また、ほぼ同時に、別の新石器時代の住居2つ、及び遺跡とエイボン川を結ぶ、「石畳の道」が発見された。ストーンヘンジ同様、ダーリントン・ウォール遺跡にもエイボン川と結ぶ「道」が発見されたことにより、発見された遺跡とストーンヘンジとの間には極めて密接な関係があったと推測されるようになった。すなわち、「生命を祝福し、死者を死後の世界に送り出す」ダーリントン・ウォール遺跡と、「死者を記憶に留め、葬儀を行う」ストーンヘンジ、である。

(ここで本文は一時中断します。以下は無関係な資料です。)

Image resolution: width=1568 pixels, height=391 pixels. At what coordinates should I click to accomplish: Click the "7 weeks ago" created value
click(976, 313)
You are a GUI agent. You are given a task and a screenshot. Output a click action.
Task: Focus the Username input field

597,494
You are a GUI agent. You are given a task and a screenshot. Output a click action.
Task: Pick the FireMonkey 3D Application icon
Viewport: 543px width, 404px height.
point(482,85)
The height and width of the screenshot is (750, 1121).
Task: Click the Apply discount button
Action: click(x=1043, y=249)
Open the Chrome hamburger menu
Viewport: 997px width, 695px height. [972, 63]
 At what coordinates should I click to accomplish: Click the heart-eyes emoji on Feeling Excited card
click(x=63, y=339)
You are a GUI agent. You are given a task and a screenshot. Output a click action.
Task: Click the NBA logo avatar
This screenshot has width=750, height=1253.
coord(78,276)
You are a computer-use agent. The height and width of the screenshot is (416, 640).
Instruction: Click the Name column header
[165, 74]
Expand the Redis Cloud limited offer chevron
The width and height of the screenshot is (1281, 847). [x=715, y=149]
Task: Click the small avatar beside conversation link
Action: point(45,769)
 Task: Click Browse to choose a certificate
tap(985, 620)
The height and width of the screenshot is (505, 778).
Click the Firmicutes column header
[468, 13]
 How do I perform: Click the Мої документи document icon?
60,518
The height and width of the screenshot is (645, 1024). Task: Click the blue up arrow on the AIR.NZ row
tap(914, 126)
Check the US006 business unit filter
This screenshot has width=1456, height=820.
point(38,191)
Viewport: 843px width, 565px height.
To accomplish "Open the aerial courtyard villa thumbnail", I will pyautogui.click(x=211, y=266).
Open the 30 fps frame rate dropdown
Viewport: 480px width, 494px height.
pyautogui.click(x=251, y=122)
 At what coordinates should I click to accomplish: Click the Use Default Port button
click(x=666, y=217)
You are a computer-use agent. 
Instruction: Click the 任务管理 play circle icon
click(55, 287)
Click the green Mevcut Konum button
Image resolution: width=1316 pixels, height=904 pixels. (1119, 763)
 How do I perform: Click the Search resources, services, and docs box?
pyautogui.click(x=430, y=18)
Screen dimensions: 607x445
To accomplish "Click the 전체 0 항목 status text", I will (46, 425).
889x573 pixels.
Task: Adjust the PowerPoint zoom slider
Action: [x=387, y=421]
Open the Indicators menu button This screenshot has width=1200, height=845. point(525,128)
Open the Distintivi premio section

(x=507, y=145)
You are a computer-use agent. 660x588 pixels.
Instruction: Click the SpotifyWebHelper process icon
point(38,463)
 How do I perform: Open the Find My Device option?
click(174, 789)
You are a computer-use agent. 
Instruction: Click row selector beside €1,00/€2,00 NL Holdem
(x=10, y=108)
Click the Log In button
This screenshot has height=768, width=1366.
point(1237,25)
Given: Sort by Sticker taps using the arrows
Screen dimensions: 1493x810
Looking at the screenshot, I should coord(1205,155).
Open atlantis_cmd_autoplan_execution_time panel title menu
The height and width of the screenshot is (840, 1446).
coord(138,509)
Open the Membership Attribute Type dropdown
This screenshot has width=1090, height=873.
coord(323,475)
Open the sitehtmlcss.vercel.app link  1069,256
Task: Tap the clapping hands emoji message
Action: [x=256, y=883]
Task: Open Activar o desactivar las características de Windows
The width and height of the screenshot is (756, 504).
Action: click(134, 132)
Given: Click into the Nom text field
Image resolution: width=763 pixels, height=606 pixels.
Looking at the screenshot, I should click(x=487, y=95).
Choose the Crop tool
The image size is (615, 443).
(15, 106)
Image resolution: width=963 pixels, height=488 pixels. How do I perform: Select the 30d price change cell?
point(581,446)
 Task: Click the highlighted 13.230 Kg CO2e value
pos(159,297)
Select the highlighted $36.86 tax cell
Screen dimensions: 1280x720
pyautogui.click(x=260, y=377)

ストーンヘンジ、エーヴベリーと関連する遺跡群 1986年、世界遺産(文化遺産)
ストーンヘンジを造った人々の住居跡を発見 ナショナル・ジオグラフィック
ストーンヘンジ近郊で大規模な住居群を発見 From VALVANE
ケルツ エンヤ、WEAミュージック

遠い昔の、石に秘められた想い…
それは訪れる旅人に伝えられ、未来を渡る。
ストーンヘンジの建造理由は不明であるものの、イギリスのダウザー(水脈占い師)によれば、古い教会や聖堂、メンヒルはみな、地下水や地下水脈のあるところを、わざわざ振り子やダウジング・ロッドで探して、その上に建てられているそうである。それと言うのも、こうした地下に埋もれた泉や地下水脈がある場合、その水は強い感情を伴った出来事に限り、それを記憶することが出来る「地下定常波」なるものを生み出すからである。そしてその「地下定常波」に同調してしまうと、それが引き金となって、私たちは「記憶」された出来事を追体験してしまうことがあるとのこと。これが後に、そこをよく知りもせずに訪れた私たちに、何かは分からないが…、何か特別な感慨を抱かせる理由になっているのかもしれない。あなたはストーンヘンジで、どんな記憶を受け取っただろうか…?
ストーンヘンジ、エーヴベリーと関連する遺跡群 1986年、世界遺産(文化遺産)
シークレット・ライフ―物たちの秘められた生活 ライアル ワトソン、筑摩書房

遥か彼方より、此方へ。時は移ろい、春が訪れる。